Solo hay seis profesionales, sobrecargadas de trabajo, y urgen savia nueva


a guarda / la voz

«Tenemos tantos encargos que no damos hecho. La nuestra es una profesión con mucho futuro, de la que se puede vivir y más que nunca necesitamos personal». La presidenta de la asociación de rederas Atalaia de A Guarda, Carmen Barbosa, lanza el SOS. Porque además de ser las artífices de que este arte con el que se identifica a la villa siga vivo, son también sus valedoras.

Barbosa, de 59 años, aprendió la profesión en casa, desde niña, y como casi todas sus compañeras de la mano de su madre. Ella forma parte del grupo de mujeres que dieron un paso al frente para defender la profesionalidad y saber hacer de un oficio que exportan a varios países y un trabajo de generaciones de guardesas.

La industria más importante de la villa vuelve a ser, incluso en tiempos de covid, el salvonducto «para quienes de verdad quieran trabajar y especialmente para quienes les guste esta profesión y la hayan conocido ya en casa». Es el perfil que necesitan, apunta la veterana redera, para asegurar la continuidad de la profesión. Solo quedan en activo seis rederas y, aunque una de ellas tiene 38 años, las demás están entre los 58 y los 64, por lo que aspiran a poder jubilarse pronto.
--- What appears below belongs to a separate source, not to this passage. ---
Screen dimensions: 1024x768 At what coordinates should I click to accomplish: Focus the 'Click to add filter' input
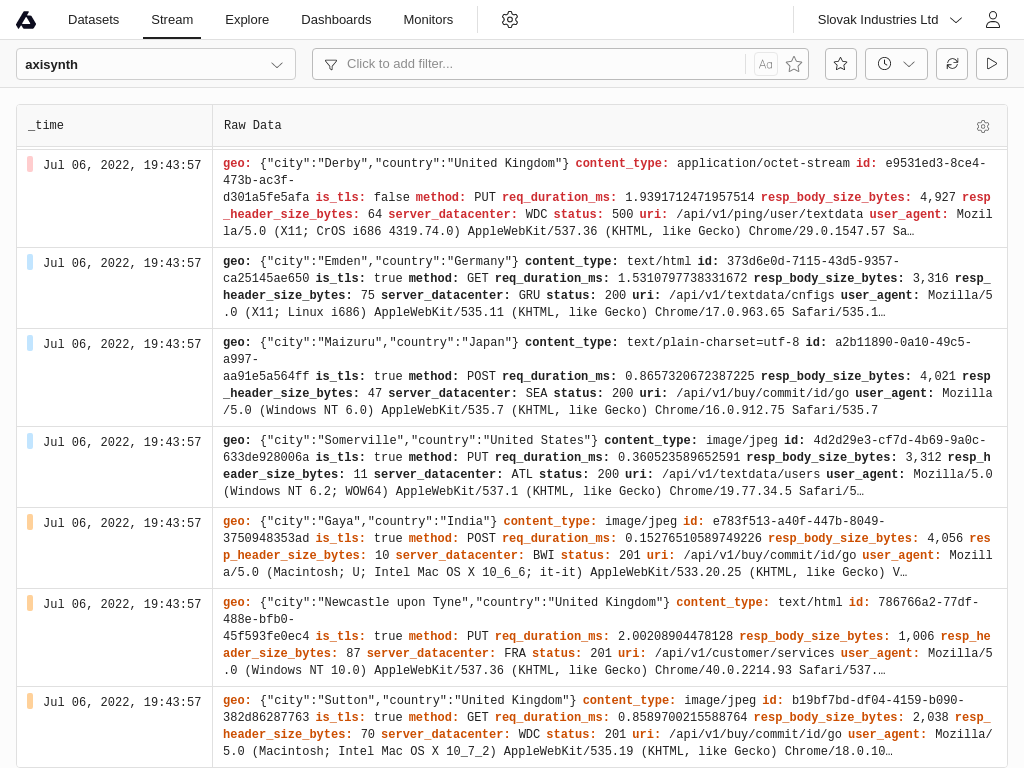pos(540,64)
«No queremos dejar el trabajo hasta asegurar el relevo generacional», apunta Carmen Barbosa. Hay tanto trabajo, confirman, que «hasta necesitamos que las que estén ilegales sigan haciendo las de trasmallo y Miño», pero también es necesario, insisten, acabar con la precariedad laboral «y para ello deben unirse ellas también por unas condiciones de trabajo dignas». Estas pioneras que abrieron el camino constituyéndose como asociación explican que la principal lucha está en conseguir la equiparación con los otros sectores del mar. «La mayor lucha es conseguir que a las rederas también se les aplique el coeficiente reductor del mar y que además se reconozcan como enfermedades profesionales las patologías derivadas de la dureza de este trabajo, como los problemas de espalda, de vista, muñeca u hombro», indica la presidenta de la entidad.

Ellas están teniendo que renunciar a encargo porque no los pueden asumir todos. «Desde que se acabó con la mayoría de los trabajos ilegales, estamos sobrecargadas», indica. Destaca la paradoja de esta situación ya que «nosotras hemos peleado por acabar con las que estaban ilegales para evitar la precariedad y ahora las necesitamos porque no damos abasto».

Urgen que la Xunta haga más cursos y favorezca el acceso a los mismos de quienes tienen la tradición familiar y la vocación. Ellas hacen las grandes redes para barcos que faenan en Irlanda y Gran Sol. Son redes de unos 50 kilos de peso que han de empaquetar entre varias.